TEXT PASSAGE
[Start of section]

Ketamine Addiction

What is Ketamine?

Ketamine is a dissociative anaesthetic and tranquiliser. It is used for pain management in medical procedures, but is abused on the club and party scene. When taken in large quantities, it has hallucinogenic properties and induces an out of body or near-death experience that is known as a “k-hole”. Ketamine’s chemical formula is C13H16ClNO.

How it’s sold

In the UK ketamine is classified as a Class B controlled drug and has been used in medical procedures for the last 20 years. Medically it is used in its liquid form and injected. On the street, recreational ketamine is usually sold as a white powder in “wraps” that can be snorted or swallowed. Snorting lines makes it difficult to quantify which, when combined with its amnesiac effects, can make overdosing easy.

Addictive potential

Is Ketamine Addictive?

Ketamine’s addictive potential is considered to be psychological rather than physically addictive.

It has a short half-life, which contributes to its addictive potential. A lot of people abuse ketamine recreationally or to self-medicate but misuse of it can lead to an addiction that causes you to dissociate from your daily life and the people around you.

You may have an addiction to ketamine if you have

  • Tried to stop using it unsuccessfully
  • Continued to use it even though it is having an adverse effect on your life
  • Experienced withdrawal symptoms when you try to stop using it
  • Found yourself needing an increasing amount to achieve the same effects as previously

Our addiction specialists will help you to understand and heal from your addiction when you are ready to get help. We understand how consuming an addiction to ketamine can be and we are ready to help you develop a new life path that is substance-free.

Ketamine Addiction Symptoms

When you are addicted to ketamine you spend more time in a detached state as it is a powerful dissociative. Some of the signs of an addiction include

  • Using an increasing amount of it and needing more to achieve a high
  • Spending a lot of money, maybe more than you have, to buy more
  • Neglecting your education or work obligations
  • Neglecting your relationships with family or friends

Ketamine abuse results in a loss of motor coordination. It can cause slurred speech and confusion. It also causes problems with concentration, apathy, tiredness, sleeping problems and bladder pain. Even though you might be aware of the debilitating effects it has on you, a life without it might seem very far from where you are now. We can help you to overcome the challenges and put an end to the discomfort it is causing.

Side Effects and Dangers of Ketamine

Ketamine affects almost every part of your body. Respiratory failure is usually the cause of death from overdoses. Because it blocks pain, it is easy to injure yourself and not notice the injury.

[End of section]

TASKS TO COMPLETE
1: Translate this sentence from the ketamine addiction text into Spanish: "Respiratory failure is usually the cause of death from overdoses."
2: Write out the part of the ketamine addiction text from "Ketamine Addiction Symptoms" up to and including "it is causing.".

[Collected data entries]

[Start of section]

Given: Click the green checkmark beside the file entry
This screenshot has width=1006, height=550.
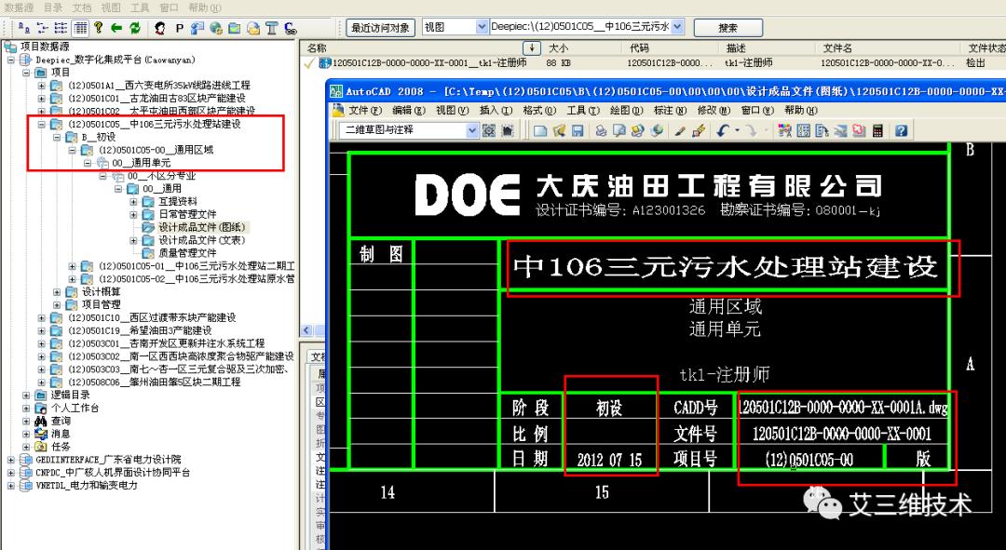Looking at the screenshot, I should click(308, 64).
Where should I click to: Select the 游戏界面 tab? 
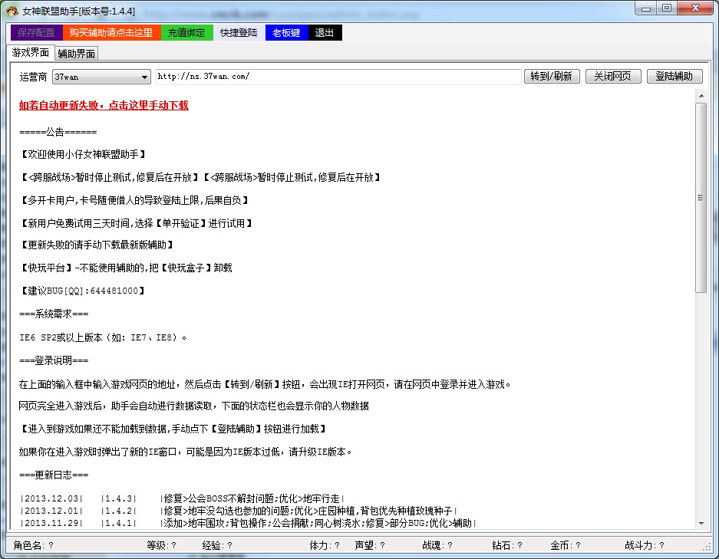[x=31, y=53]
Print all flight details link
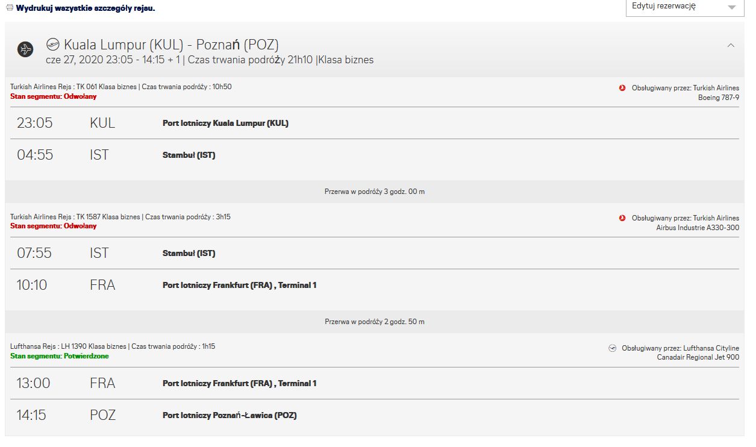 coord(86,9)
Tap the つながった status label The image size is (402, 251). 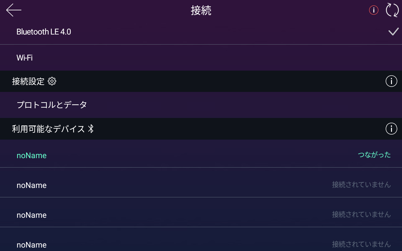374,155
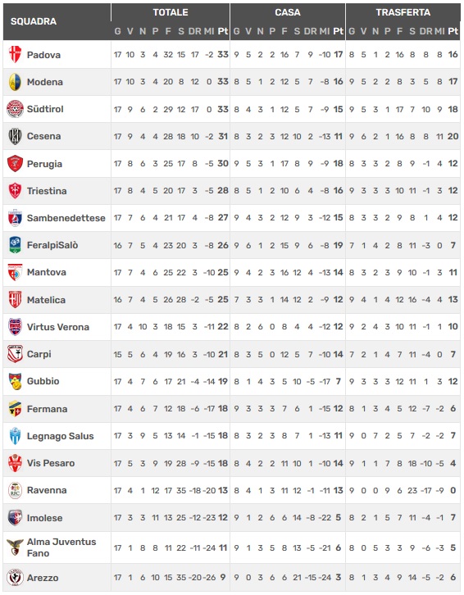464x595 pixels.
Task: Open the Mantova team link
Action: (47, 272)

[End of section]

TASK RESULTS
1: La insuficiencia respiratoria suele ser la causa de muerte por sobredosis.

2:
Ketamine Addiction Symptoms

When you are addicted to ketamine you spend more time in a detached state as it is a powerful dissociative. Some of the signs of an addiction include

  • Using an increasing amount of it and needing more to achieve a high
  • Spending a lot of money, maybe more than you have, to buy more
  • Neglecting your education or work obligations
  • Neglecting your relationships with family or friends

Ketamine abuse results in a loss of motor coordination. It can cause slurred speech and confusion. It also causes problems with concentration, apathy, tiredness, sleeping problems and bladder pain. Even though you might be aware of the debilitating effects it has on you, a life without it might seem very far from where you are now. We can help you to overcome the challenges and put an end to the discomfort it is causing.